Wirkungsmessung darf allerdings nicht in eine neue Bürokratie ausarten, bei der Hilfsorganisationen mehr Zeit mit Berichten als mit Projekten verbringen. Nicht jede gesellschaftliche Veränderung lässt sich innerhalb von zwölf Monaten in Kennzahlen abbilden. Bildung, Rechtsstaatlichkeit oder Gesundheitsvorsorge wirken langfristig. Gute Kontrolle unterscheidet daher zwischen messbaren Ergebnissen und zwanghafter Messbarkeit.
Besonders wichtig ist lokale Verantwortung. Projekte sind stabiler, wenn Partner vor Ort sie mittragen und nach dem Ende deutscher Finanzierung weiterführen können. Ein Brunnen, eine Schule oder ein digitales Verwaltungssystem, das nur funktioniert, solange ausländische Berater anwesend sind, ist keine nachhaltige Entwicklung. Erfolgreiche Hilfe macht den Helfer irgendwann weniger wichtig.

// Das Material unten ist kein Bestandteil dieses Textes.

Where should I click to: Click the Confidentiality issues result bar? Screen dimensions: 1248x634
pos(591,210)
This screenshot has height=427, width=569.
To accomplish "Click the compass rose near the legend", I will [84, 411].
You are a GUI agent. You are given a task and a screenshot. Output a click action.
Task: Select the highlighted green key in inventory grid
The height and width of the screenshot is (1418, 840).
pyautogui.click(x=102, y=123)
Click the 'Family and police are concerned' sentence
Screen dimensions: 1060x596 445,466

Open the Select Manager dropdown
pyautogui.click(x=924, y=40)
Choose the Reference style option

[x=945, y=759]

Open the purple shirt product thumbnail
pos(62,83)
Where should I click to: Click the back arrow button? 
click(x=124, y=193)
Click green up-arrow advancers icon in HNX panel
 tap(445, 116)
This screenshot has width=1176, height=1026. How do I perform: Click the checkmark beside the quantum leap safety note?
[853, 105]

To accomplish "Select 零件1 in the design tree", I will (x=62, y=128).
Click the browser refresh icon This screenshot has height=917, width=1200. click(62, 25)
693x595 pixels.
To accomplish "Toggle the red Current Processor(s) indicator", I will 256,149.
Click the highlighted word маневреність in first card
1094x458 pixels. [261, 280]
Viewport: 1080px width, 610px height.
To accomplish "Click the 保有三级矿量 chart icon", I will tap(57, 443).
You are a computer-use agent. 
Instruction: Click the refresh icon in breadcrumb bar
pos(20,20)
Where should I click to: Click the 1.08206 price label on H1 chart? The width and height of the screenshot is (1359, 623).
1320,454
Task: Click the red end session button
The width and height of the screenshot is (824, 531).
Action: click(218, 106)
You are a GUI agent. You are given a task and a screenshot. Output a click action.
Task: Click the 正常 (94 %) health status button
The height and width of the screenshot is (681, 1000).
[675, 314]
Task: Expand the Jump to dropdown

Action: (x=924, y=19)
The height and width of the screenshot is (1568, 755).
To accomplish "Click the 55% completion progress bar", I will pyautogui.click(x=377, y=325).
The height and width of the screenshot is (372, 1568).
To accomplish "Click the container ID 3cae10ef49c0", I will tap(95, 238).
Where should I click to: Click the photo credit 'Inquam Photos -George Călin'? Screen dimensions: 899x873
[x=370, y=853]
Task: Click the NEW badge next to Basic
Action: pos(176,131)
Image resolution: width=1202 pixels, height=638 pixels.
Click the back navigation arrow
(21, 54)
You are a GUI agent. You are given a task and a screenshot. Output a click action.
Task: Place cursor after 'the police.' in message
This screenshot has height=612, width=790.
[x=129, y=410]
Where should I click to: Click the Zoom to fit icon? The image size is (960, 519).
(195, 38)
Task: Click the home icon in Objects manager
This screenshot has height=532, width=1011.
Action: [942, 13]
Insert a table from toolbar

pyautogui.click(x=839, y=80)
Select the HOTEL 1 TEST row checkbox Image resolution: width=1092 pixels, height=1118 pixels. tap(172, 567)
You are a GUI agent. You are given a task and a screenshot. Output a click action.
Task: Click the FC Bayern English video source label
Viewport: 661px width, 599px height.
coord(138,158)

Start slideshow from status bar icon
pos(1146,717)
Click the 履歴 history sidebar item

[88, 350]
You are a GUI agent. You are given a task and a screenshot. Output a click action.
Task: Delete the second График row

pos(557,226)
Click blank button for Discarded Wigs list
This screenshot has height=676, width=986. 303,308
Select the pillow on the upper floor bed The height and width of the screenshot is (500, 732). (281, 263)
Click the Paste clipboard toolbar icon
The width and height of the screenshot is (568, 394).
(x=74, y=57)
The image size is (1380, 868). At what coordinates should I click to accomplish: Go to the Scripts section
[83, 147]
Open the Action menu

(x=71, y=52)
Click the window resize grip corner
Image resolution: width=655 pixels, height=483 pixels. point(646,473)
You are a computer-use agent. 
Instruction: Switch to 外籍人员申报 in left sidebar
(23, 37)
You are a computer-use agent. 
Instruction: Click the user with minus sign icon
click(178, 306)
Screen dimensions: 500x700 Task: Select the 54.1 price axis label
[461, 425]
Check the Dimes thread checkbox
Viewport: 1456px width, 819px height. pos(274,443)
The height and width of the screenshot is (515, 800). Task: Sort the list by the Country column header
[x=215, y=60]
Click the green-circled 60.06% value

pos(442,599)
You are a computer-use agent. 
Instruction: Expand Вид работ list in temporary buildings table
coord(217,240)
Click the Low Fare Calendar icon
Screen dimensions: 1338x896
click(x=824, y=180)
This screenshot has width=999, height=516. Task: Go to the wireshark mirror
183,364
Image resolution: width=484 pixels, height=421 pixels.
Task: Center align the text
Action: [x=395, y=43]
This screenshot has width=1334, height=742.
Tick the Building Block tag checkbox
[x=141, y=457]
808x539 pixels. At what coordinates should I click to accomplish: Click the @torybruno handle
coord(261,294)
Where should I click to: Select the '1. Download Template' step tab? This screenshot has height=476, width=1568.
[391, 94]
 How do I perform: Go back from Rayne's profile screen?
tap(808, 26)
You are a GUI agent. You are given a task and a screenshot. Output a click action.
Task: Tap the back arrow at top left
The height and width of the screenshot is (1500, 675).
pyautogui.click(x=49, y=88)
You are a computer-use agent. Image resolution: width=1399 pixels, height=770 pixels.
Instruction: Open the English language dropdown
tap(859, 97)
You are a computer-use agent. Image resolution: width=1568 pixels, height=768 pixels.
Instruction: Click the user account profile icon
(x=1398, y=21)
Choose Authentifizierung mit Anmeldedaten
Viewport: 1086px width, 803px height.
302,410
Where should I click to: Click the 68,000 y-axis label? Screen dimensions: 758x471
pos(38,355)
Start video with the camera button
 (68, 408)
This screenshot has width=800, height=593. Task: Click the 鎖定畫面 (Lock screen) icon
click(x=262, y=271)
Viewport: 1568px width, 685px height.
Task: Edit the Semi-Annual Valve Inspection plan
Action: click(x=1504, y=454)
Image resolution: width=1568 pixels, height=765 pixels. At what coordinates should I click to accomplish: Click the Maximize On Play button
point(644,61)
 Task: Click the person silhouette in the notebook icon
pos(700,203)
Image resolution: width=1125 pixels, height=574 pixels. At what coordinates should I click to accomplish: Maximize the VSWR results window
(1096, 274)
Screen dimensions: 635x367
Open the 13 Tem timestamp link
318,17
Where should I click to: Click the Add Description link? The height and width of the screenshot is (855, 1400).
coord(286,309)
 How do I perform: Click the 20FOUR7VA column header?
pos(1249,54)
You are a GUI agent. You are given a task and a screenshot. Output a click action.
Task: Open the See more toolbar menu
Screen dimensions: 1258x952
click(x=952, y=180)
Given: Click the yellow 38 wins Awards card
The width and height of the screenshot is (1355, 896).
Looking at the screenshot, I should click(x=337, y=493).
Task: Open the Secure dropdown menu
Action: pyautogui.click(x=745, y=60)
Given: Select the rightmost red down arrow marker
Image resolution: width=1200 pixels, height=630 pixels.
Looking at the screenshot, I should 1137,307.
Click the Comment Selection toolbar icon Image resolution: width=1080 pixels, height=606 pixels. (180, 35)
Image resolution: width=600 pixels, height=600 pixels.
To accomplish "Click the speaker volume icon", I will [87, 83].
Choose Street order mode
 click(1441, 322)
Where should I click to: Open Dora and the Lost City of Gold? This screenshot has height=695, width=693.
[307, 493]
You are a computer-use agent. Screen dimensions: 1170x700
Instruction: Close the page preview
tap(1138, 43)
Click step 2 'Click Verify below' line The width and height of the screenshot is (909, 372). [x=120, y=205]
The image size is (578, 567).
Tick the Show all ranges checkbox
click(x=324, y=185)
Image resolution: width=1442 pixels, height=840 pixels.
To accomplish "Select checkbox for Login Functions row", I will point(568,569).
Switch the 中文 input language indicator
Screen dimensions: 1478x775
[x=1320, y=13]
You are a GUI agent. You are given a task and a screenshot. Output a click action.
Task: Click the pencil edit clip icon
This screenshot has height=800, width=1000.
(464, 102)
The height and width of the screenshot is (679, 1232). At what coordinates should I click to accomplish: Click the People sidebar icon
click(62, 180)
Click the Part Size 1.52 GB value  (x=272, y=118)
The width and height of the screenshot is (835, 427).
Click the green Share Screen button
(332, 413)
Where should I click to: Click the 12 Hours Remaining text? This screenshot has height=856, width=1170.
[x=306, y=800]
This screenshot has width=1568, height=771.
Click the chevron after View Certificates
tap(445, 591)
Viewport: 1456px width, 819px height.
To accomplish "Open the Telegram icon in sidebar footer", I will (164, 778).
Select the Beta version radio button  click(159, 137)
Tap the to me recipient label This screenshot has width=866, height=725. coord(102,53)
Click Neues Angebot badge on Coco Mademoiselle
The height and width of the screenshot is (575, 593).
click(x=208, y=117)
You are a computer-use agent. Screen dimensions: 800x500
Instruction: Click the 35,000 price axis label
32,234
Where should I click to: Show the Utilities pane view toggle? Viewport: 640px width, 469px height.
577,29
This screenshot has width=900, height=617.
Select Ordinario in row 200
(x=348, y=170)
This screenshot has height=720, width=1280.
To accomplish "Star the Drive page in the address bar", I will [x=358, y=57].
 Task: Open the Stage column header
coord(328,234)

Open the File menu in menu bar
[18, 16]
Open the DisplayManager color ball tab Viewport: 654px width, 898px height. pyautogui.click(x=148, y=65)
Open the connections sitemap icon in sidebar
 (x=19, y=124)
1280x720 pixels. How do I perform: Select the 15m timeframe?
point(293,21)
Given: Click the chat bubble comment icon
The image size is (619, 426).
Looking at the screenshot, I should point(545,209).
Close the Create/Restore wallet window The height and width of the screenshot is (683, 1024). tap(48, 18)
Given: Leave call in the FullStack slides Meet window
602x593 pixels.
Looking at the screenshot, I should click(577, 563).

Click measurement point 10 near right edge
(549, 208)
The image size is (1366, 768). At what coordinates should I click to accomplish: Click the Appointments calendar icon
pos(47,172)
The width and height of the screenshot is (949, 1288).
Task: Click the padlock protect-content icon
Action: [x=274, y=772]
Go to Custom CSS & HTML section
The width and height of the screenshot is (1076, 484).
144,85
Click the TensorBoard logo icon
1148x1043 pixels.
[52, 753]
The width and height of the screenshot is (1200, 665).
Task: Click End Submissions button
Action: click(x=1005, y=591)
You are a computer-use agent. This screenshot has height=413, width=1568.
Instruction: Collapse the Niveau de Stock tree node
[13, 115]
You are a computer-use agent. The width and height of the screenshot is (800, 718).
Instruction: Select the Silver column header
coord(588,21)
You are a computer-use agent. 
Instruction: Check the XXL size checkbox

Dieser Maßstab schützt zugleich vor paternalistischer Politik. Deutschland sollte nicht mit fertigen gesellschaftlichen Modellen in andere Länder reisen, sondern Interessen, Institutionen und lokale Bedingungen ernst nehmen. Menschen im globalen Süden sind keine Empfänger westlicher Moralpädagogik. Sie sind politische und wirtschaftliche Partner mit eigenen Prioritäten.
Die Reformfrage lautet also nicht: weniger Moral oder mehr Geschäft. Sie lautet: Welche Ziele sind so wichtig, dass Deutschland sie finanziert, wie wird ihr Erfolg überprüft und wann endet ein Projekt, das nicht funktioniert? Eine Politik, die diese drei Fragen klar beantwortet, kann auch Kürzungen besser begründen. Entwicklungshilfe verliert Vertrauen nicht, weil sie Geld kostet. Sie verliert Vertrauen, wenn niemand erklären kann, was mit dem Geld erreicht wurde.
Zur Wirkung gehört schließlich der Mut zum Abbruch. In der Entwicklungspolitik gilt ein beendetes Projekt oft schon deshalb als Misserfolg, weil viel politisches Kapital und Geld darin steckt. Das kann dazu führen, dass Programme weiterlaufen, obwohl ihre Ziele verfehlt werden. Eine lernende Politik müsste das Gegenteil tun: Fehler früh benennen, Projekte ändern oder stoppen und die Gründe offenlegen. Das wäre kein Eingeständnis, dass Entwicklungshilfe nicht funktioniert, sondern ein Zeichen professioneller Verantwortung. Kein Unternehmen würde jede Investition allein deshalb fortführen, weil sie einmal beschlossen wurde. Öffentliche Hilfe sollte denselben Anspruch an Selbstkorrektur haben – gerade weil sie mit Steuergeld arbeitet.